Logan Riggs comments on Identifying Functionally Important Features with End-to-End Sparse Dictionary Learning

Logan Riggs 17 May 2024 21:06 UTC
LW: 3 AF: 1
0
AF
What a cool paper! Congrats!:)

What’s cool:
1. e2e saes learn very different features every seed. I’m glad y’all checked! This seems bad.
2. e2e SAEs have worse intermediate reconstruction loss than local. I would’ve predicted the opposite actually.
3. e2e+downstream seems to get all the benefits of the e2e one (same perf at lower L0) at the same compute cost, w/o the “intermediate activations aren’t similar” problem.
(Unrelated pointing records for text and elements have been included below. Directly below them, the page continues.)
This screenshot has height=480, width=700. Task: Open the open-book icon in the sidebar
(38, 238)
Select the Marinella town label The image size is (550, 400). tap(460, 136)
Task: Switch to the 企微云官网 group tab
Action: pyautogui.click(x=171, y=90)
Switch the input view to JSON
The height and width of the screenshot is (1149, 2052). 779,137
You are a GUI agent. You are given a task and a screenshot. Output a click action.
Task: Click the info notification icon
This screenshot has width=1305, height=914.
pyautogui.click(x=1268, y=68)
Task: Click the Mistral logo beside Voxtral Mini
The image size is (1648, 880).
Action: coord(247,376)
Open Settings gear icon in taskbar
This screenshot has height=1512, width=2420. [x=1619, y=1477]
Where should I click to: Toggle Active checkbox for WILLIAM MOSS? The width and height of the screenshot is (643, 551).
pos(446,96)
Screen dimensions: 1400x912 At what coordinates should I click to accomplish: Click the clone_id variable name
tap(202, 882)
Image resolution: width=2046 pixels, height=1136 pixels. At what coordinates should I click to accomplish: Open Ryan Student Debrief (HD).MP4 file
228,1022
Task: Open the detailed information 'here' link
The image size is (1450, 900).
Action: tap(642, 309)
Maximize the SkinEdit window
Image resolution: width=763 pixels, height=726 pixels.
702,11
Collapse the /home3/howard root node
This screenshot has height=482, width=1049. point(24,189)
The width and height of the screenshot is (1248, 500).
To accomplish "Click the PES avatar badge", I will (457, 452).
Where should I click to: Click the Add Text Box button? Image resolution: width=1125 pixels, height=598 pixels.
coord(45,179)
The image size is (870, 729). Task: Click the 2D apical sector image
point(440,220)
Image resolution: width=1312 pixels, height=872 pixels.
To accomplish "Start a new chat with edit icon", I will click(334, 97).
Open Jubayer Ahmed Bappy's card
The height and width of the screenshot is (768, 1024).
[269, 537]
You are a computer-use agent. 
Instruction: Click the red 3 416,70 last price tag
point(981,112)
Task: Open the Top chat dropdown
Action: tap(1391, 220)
It looks like you’ve left for future work postraining SAE_local on KL or downstream loss as future work, but that’s a very interesting part! Specifically the approximation of SAE_e2e+downstream as you train on number of tokens.
Did y’all try ablations on SAE_e2e+downstream? For example, only training on the next layers Reconstruction loss or next N-layers rec loss?
- Dan Braun 18 May 2024 6:27 UTC
  LW: 5 AF: 4
  0
  AF Parent
  Thanks Logan!
  2. Unlike local SAEs, our e2e SAEs aren’t trained on reconstructing the current layer’s activations. So at least my expectation was that they would get a worse reconstruction error at the current layer.
  Improving training times wasn’t our focus for this paper, but I agree it would be interesting and expect there to be big gains to be made by doing things like mixing training between local and e2e+downstream and/or training multiple SAEs at once (depending on how you do this, you may need to be more careful about taking different pathways of computation to the original network).
  We didn’t iterate on the e2e+downstream setup much. I think it’s very likely that you could get similar performance by making tweaks like the ones you suggested.